▶ **Working data**
● ● ● ● ●
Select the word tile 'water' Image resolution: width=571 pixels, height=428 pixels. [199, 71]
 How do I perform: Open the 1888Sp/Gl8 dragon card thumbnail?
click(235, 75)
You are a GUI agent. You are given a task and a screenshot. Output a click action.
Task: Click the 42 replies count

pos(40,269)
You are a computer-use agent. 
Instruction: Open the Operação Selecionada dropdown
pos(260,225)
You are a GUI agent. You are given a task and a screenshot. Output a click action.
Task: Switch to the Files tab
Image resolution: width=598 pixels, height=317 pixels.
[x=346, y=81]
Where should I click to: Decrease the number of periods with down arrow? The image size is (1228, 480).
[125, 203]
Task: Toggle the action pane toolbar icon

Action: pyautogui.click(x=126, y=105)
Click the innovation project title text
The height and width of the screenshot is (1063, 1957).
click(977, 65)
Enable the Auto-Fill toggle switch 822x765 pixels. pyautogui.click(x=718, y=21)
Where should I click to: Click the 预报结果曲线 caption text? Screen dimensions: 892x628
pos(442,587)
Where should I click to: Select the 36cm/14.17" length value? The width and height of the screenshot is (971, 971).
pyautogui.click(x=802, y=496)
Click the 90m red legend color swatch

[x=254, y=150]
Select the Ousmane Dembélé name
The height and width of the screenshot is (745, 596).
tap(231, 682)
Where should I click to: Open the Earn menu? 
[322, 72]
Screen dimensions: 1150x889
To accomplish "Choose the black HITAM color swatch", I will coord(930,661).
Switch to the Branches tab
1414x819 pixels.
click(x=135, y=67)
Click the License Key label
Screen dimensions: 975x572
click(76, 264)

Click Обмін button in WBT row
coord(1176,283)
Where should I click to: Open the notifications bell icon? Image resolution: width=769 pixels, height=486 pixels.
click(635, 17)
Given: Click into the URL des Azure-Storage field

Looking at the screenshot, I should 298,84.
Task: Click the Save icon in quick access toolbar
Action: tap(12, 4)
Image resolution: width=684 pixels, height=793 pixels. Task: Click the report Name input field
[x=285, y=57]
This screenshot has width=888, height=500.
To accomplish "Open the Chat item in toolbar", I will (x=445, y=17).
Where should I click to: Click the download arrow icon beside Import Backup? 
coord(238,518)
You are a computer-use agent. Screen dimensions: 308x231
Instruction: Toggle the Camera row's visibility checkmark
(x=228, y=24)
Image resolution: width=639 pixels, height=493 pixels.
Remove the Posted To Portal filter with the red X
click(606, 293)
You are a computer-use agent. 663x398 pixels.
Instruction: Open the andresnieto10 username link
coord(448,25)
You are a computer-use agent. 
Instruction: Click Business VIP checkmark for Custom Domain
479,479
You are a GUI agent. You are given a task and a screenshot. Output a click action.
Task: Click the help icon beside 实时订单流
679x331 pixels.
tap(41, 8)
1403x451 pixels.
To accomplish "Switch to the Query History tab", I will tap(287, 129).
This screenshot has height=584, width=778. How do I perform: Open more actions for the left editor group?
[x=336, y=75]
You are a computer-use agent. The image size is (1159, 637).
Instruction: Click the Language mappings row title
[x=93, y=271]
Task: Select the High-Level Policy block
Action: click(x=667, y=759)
● ● ● ● ●
▶ **Exercise**
Please give the material from the line with "Enable the Auto-Fill" up to and including the line with "[x=254, y=150]" as a two-column CSV with columns named text and answer. Make one row per answer, with each answer and the wording it responds to in separate quoted fields, and replace any line breaks with spaces.

▶ **Exercise result**
text,answer
"Enable the Auto-Fill toggle switch 822x765 pixels.","pyautogui.click(x=718, y=21)"
"Where should I click to: Click the 预报结果曲线 caption text? Screen dimensions: 892x628","pos(442,587)"
"Where should I click to: Select the 36cm/14.17"" length value? The width and height of the screenshot is (971, 971).","pyautogui.click(x=802, y=496)"
"Click the 90m red legend color swatch","[x=254, y=150]"